#### Material provided

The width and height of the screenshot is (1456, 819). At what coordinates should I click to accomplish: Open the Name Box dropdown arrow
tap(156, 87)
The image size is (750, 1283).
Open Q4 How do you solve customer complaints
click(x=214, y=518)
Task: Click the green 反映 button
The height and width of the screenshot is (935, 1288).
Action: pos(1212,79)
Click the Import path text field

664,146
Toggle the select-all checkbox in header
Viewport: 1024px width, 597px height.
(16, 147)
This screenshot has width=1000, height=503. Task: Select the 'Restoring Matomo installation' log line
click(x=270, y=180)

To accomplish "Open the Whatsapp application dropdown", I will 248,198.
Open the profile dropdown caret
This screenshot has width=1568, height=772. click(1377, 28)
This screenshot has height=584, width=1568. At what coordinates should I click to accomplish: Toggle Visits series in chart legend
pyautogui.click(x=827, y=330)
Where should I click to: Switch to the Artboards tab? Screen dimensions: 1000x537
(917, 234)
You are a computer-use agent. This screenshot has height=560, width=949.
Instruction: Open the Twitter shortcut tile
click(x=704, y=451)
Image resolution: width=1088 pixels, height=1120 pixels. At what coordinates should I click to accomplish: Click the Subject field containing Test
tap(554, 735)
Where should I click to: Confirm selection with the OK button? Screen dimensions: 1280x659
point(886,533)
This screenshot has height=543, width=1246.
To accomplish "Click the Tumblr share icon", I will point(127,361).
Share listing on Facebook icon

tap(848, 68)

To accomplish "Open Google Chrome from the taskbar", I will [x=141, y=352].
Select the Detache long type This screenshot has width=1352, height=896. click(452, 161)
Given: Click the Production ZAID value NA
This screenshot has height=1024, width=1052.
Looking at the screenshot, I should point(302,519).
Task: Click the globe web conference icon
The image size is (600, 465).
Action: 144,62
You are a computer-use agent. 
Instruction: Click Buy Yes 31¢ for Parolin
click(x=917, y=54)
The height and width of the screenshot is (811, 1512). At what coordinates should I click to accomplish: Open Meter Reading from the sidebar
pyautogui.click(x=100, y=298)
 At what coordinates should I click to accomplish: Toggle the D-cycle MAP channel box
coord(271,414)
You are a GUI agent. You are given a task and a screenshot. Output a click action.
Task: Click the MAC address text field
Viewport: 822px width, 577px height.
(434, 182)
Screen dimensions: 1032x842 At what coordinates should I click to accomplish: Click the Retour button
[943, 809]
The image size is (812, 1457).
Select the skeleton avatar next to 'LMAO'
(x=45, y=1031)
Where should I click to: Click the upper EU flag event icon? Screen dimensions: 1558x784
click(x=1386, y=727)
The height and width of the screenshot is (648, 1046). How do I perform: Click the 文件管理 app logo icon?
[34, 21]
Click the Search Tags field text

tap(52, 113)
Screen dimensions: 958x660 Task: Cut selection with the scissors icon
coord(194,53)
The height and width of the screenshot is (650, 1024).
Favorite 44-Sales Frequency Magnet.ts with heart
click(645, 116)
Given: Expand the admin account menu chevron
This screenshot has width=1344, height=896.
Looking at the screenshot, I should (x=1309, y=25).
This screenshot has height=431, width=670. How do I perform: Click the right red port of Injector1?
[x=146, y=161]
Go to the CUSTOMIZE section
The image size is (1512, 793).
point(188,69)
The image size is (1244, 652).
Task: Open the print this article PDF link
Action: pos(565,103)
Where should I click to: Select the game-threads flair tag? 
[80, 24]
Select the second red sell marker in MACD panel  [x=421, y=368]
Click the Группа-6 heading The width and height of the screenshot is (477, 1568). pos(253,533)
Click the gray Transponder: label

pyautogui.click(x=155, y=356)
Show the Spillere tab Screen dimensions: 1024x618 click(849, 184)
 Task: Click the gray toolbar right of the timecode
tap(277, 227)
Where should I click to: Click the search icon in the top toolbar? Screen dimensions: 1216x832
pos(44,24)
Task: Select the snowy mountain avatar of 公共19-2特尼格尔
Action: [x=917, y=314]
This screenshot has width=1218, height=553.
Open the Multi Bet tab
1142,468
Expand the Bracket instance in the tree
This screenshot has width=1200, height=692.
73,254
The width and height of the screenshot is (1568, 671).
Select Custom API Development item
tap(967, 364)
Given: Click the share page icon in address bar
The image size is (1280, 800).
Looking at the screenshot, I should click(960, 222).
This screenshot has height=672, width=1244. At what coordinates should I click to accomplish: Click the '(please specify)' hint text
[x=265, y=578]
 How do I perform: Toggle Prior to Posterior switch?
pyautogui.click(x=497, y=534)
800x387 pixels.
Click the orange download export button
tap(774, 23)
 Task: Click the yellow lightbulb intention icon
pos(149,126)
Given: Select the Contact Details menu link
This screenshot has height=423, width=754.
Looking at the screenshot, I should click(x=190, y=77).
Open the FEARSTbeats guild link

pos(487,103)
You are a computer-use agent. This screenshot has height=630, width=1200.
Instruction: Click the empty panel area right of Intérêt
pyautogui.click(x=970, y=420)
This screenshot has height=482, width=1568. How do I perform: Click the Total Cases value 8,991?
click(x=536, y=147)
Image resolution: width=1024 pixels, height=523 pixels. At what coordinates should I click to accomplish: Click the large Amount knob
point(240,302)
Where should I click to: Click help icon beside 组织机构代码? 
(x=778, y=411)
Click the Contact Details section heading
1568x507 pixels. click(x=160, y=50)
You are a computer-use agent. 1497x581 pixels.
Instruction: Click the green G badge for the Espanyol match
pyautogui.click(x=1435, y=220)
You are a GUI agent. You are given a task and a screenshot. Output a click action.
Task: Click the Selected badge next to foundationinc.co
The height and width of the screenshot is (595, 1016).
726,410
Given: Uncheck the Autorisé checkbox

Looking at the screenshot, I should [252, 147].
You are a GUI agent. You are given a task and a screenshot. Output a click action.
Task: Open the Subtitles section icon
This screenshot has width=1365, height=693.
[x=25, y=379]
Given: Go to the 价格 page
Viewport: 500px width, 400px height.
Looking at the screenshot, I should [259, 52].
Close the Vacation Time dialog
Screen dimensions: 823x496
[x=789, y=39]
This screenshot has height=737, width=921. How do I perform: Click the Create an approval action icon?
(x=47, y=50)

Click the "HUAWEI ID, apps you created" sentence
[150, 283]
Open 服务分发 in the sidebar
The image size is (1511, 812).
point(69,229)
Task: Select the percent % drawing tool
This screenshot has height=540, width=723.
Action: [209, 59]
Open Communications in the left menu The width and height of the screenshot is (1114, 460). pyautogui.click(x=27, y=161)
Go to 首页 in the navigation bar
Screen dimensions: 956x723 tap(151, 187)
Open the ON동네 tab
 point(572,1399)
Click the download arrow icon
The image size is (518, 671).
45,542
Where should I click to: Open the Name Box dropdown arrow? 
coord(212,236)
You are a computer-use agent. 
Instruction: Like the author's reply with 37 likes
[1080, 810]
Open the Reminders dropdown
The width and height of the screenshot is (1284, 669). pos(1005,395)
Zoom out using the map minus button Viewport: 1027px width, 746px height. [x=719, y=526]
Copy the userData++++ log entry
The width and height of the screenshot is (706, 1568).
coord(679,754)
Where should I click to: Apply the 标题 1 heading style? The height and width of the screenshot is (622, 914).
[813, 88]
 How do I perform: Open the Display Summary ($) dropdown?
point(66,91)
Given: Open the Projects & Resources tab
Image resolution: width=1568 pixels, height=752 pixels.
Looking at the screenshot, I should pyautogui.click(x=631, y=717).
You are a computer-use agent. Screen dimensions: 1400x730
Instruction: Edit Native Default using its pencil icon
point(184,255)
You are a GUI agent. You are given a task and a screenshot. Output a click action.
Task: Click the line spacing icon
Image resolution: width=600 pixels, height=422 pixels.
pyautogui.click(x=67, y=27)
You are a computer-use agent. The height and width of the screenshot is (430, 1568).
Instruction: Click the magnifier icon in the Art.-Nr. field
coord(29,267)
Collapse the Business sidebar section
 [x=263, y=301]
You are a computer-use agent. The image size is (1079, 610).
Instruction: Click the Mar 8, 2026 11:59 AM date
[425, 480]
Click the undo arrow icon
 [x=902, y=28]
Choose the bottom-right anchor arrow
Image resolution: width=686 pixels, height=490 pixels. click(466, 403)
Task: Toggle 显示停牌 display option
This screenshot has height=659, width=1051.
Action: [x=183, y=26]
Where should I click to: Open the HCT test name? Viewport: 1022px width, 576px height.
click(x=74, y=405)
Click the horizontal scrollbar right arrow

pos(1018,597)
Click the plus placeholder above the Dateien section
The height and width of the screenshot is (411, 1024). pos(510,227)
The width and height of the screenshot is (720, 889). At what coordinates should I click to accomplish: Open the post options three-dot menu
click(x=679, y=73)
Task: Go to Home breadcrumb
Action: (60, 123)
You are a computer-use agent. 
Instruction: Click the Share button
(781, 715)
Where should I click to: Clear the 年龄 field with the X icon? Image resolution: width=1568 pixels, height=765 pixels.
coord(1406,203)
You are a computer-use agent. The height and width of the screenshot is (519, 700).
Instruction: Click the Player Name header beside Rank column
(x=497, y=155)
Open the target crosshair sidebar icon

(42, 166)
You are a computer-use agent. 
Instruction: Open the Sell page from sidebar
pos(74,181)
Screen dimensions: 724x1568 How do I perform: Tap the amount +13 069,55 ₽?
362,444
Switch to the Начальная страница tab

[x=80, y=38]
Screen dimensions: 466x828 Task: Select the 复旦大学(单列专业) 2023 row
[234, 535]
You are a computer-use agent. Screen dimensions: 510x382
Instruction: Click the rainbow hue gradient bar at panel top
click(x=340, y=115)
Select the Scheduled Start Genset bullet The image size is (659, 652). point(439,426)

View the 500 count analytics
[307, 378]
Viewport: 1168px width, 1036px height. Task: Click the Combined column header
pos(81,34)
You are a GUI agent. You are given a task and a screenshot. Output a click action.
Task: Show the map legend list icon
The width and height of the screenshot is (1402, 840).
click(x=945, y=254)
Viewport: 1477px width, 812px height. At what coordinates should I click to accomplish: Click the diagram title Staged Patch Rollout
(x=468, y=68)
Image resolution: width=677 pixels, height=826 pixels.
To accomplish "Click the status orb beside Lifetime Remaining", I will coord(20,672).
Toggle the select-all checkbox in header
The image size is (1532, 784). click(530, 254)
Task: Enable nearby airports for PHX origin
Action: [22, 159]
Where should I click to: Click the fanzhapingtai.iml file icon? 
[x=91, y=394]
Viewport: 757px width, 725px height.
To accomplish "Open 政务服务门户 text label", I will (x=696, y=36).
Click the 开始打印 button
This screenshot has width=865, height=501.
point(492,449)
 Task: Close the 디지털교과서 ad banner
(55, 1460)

########

▶ Requirement
Quote the data above from the line containing "Select the skeleton avatar next to 'LMAO'" to the line containing "Given: Click the share", inclusive, and stop.

▶ Answer section
Select the skeleton avatar next to 'LMAO'
(x=45, y=1031)
Where should I click to: Click the upper EU flag event icon? Screen dimensions: 1558x784
click(x=1386, y=727)
The height and width of the screenshot is (648, 1046). How do I perform: Click the 文件管理 app logo icon?
[34, 21]
Click the Search Tags field text

tap(52, 113)
Screen dimensions: 958x660 Task: Cut selection with the scissors icon
coord(194,53)
The height and width of the screenshot is (650, 1024).
Favorite 44-Sales Frequency Magnet.ts with heart
click(645, 116)
Given: Expand the admin account menu chevron
This screenshot has width=1344, height=896.
Looking at the screenshot, I should (x=1309, y=25).
This screenshot has height=431, width=670. How do I perform: Click the right red port of Injector1?
[x=146, y=161]
Go to the CUSTOMIZE section
The image size is (1512, 793).
point(188,69)
The image size is (1244, 652).
Task: Open the print this article PDF link
Action: pos(565,103)
Where should I click to: Select the game-threads flair tag? 
[80, 24]
Select the second red sell marker in MACD panel  [x=421, y=368]
Click the Группа-6 heading The width and height of the screenshot is (477, 1568). pos(253,533)
Click the gray Transponder: label

pyautogui.click(x=155, y=356)
Show the Spillere tab Screen dimensions: 1024x618 click(849, 184)
 Task: Click the gray toolbar right of the timecode
tap(277, 227)
Where should I click to: Click the search icon in the top toolbar? Screen dimensions: 1216x832
pos(44,24)
Task: Select the snowy mountain avatar of 公共19-2特尼格尔
Action: [x=917, y=314]
This screenshot has width=1218, height=553.
Open the Multi Bet tab
1142,468
Expand the Bracket instance in the tree
This screenshot has width=1200, height=692.
73,254
The width and height of the screenshot is (1568, 671).
Select Custom API Development item
tap(967, 364)
Given: Click the share page icon in address bar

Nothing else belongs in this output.